*** Opening of Provided records ***

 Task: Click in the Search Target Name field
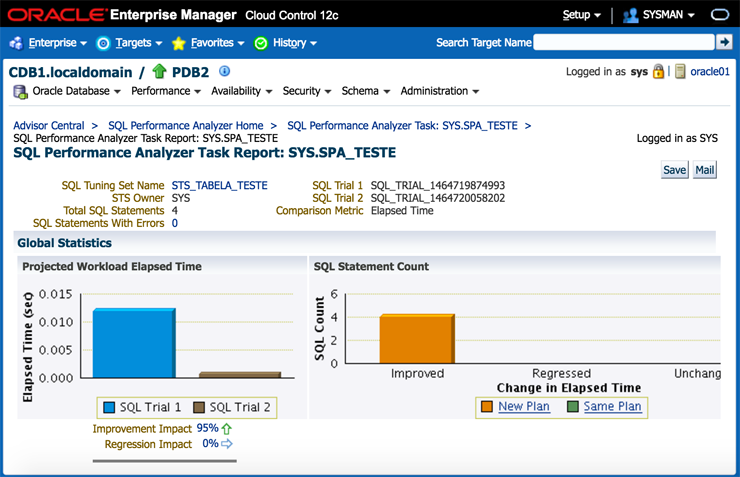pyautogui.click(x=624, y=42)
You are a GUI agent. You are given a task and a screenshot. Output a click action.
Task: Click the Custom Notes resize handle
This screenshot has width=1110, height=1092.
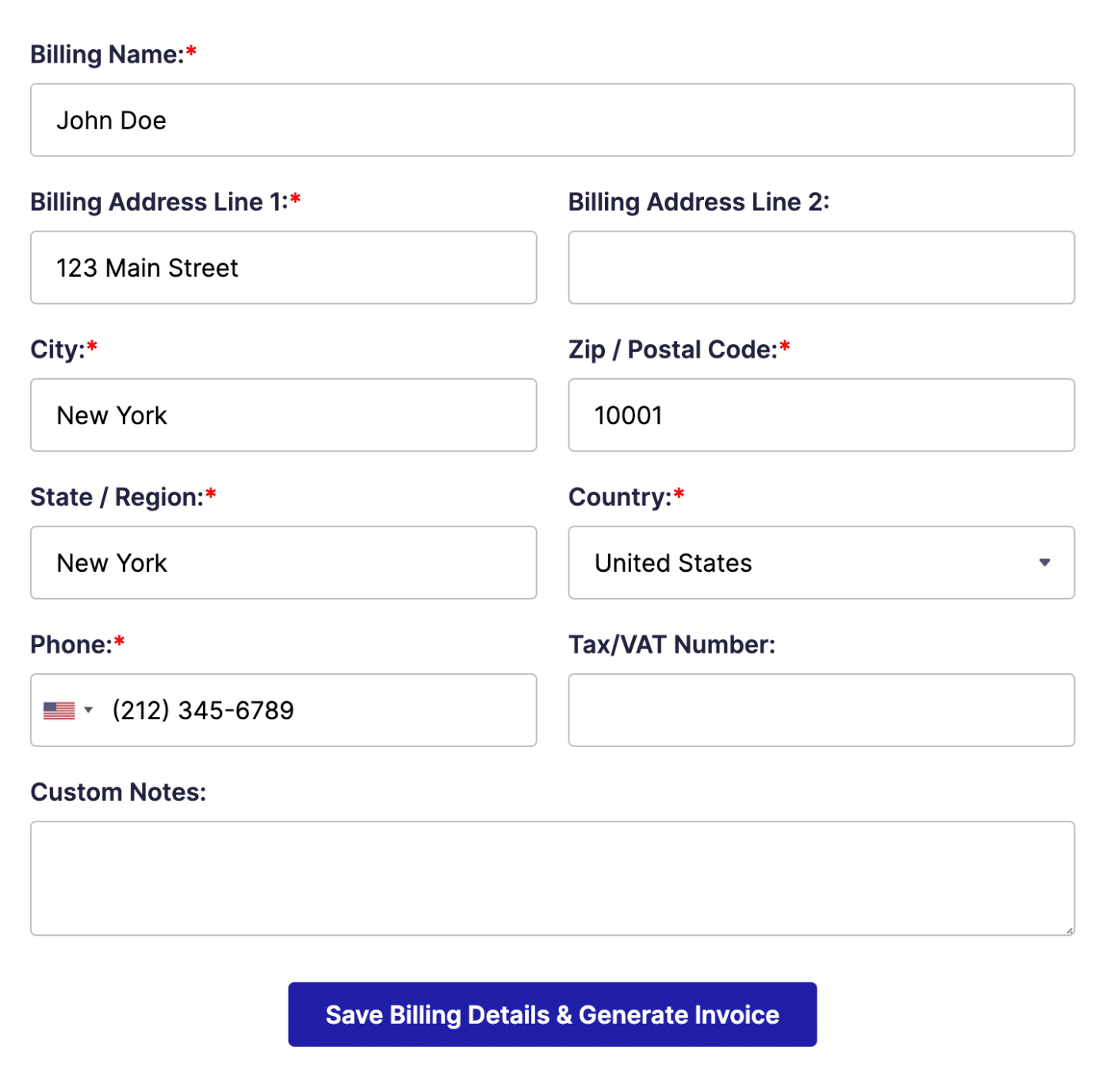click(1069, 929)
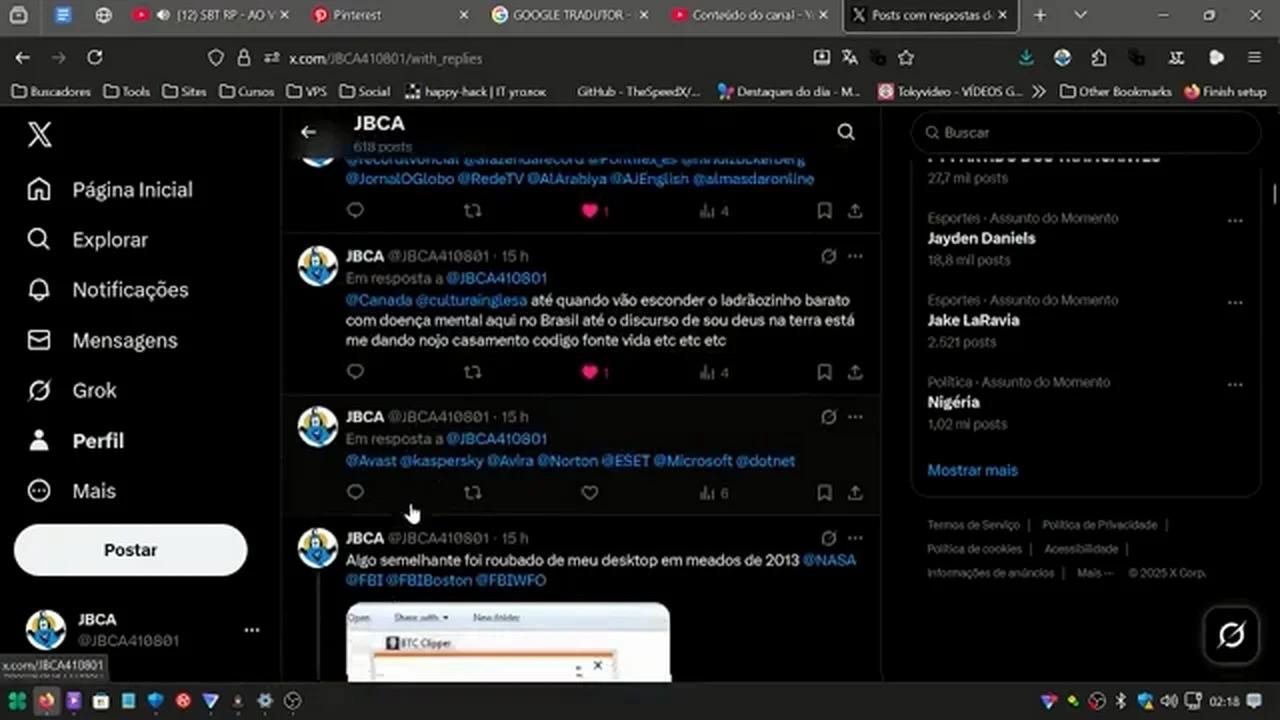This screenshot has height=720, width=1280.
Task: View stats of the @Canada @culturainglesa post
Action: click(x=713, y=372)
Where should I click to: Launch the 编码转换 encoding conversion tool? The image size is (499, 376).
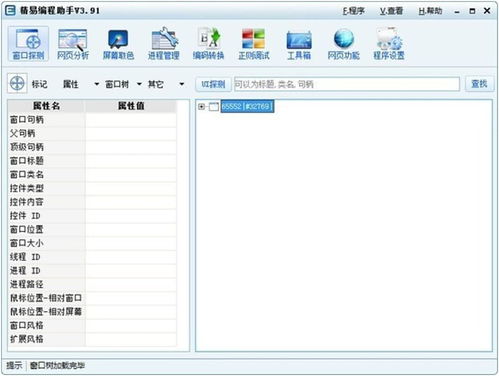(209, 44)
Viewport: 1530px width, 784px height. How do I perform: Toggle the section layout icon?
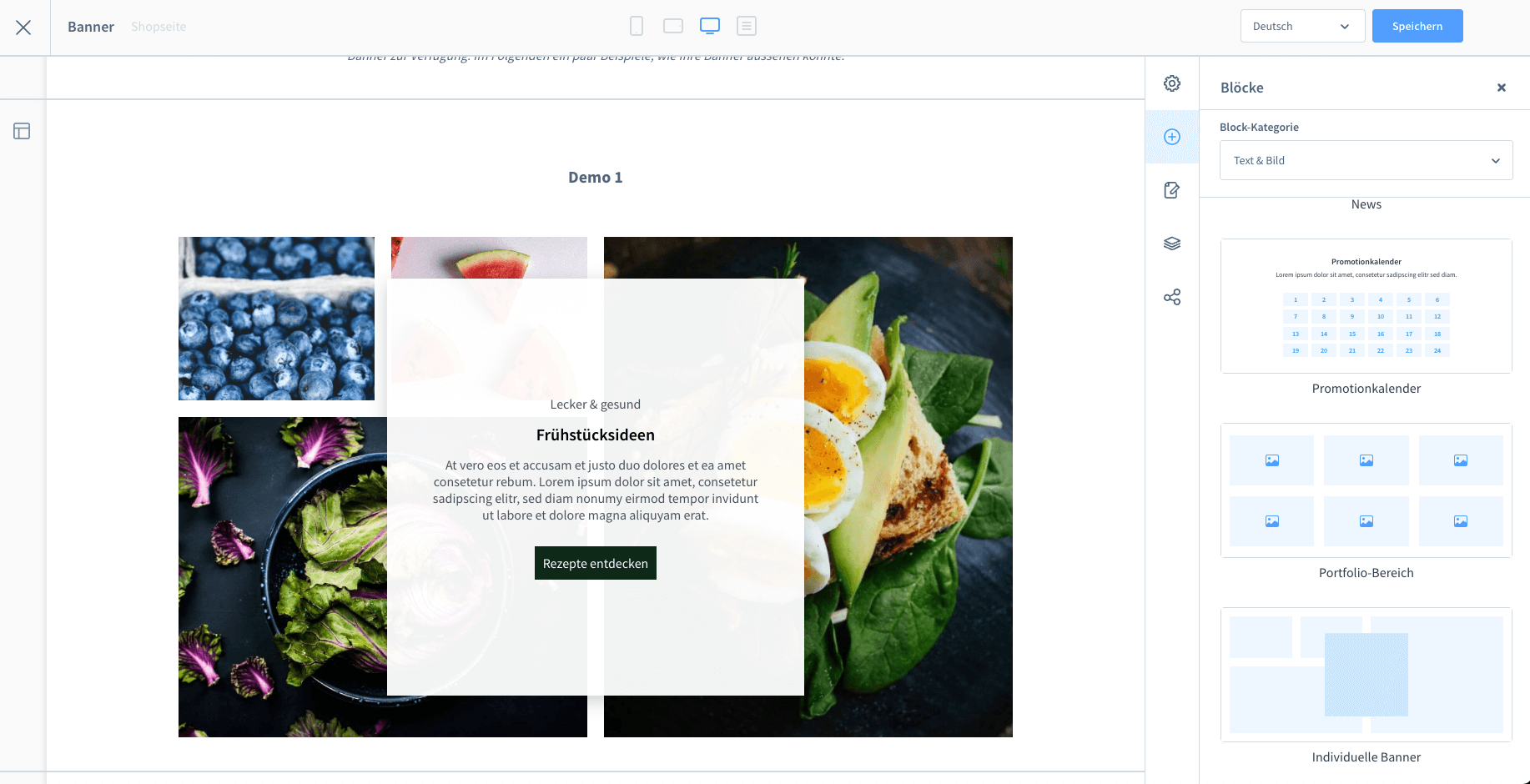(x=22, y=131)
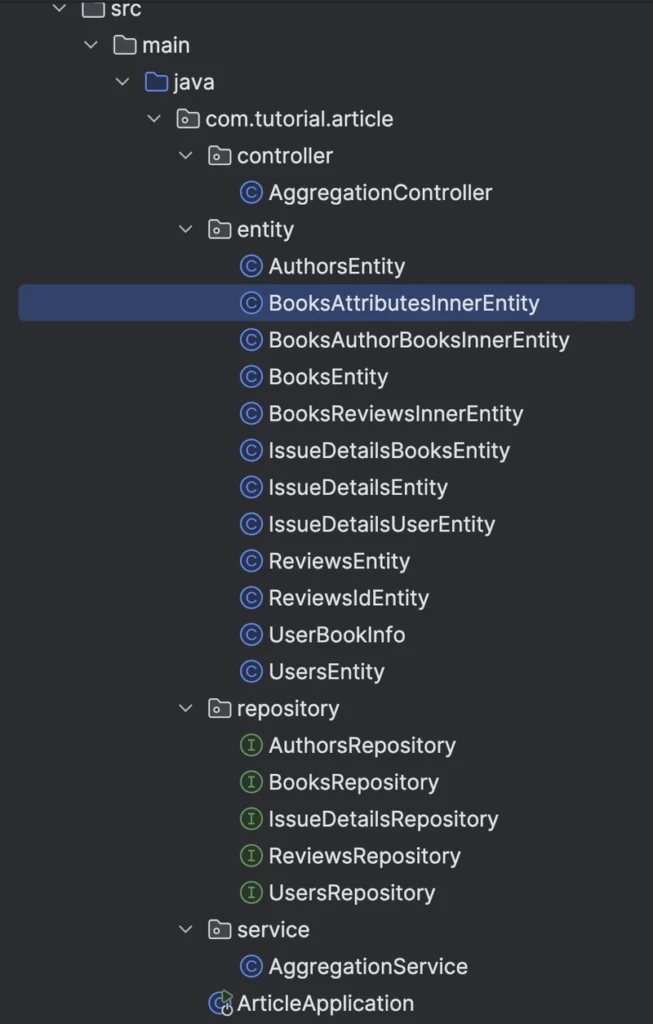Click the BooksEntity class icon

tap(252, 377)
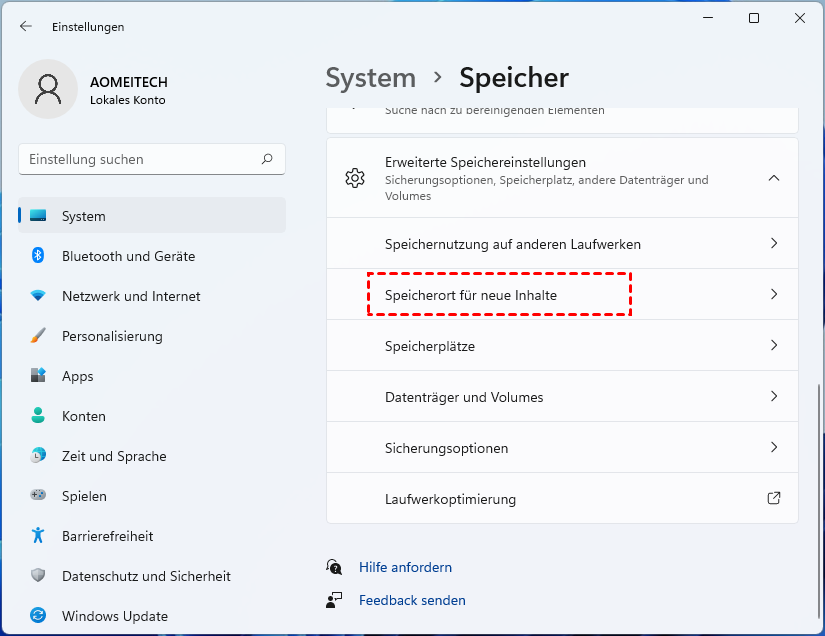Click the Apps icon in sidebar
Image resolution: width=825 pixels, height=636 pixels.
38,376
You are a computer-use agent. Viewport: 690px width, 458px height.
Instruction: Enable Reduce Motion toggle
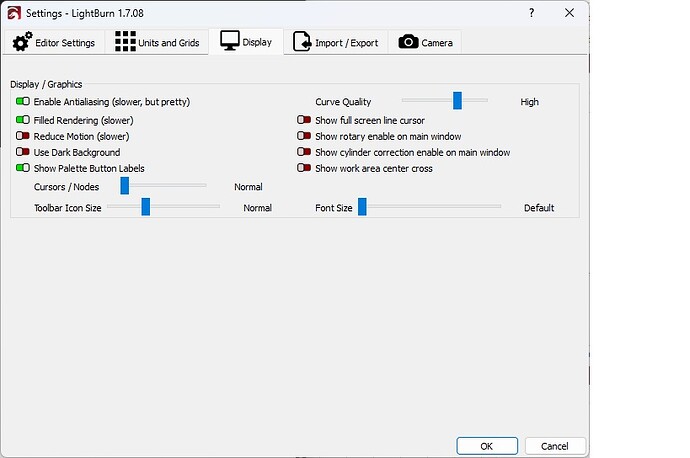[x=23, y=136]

*** Close of Provided records ***

» Your objective
For each line in the data above that contains the string "agent", extract the line.

» Your response
You are a GUI agent. You are given a task and a screenshot. Output a click action.
You are a computer-use agent. Viewport: 690px width, 458px height.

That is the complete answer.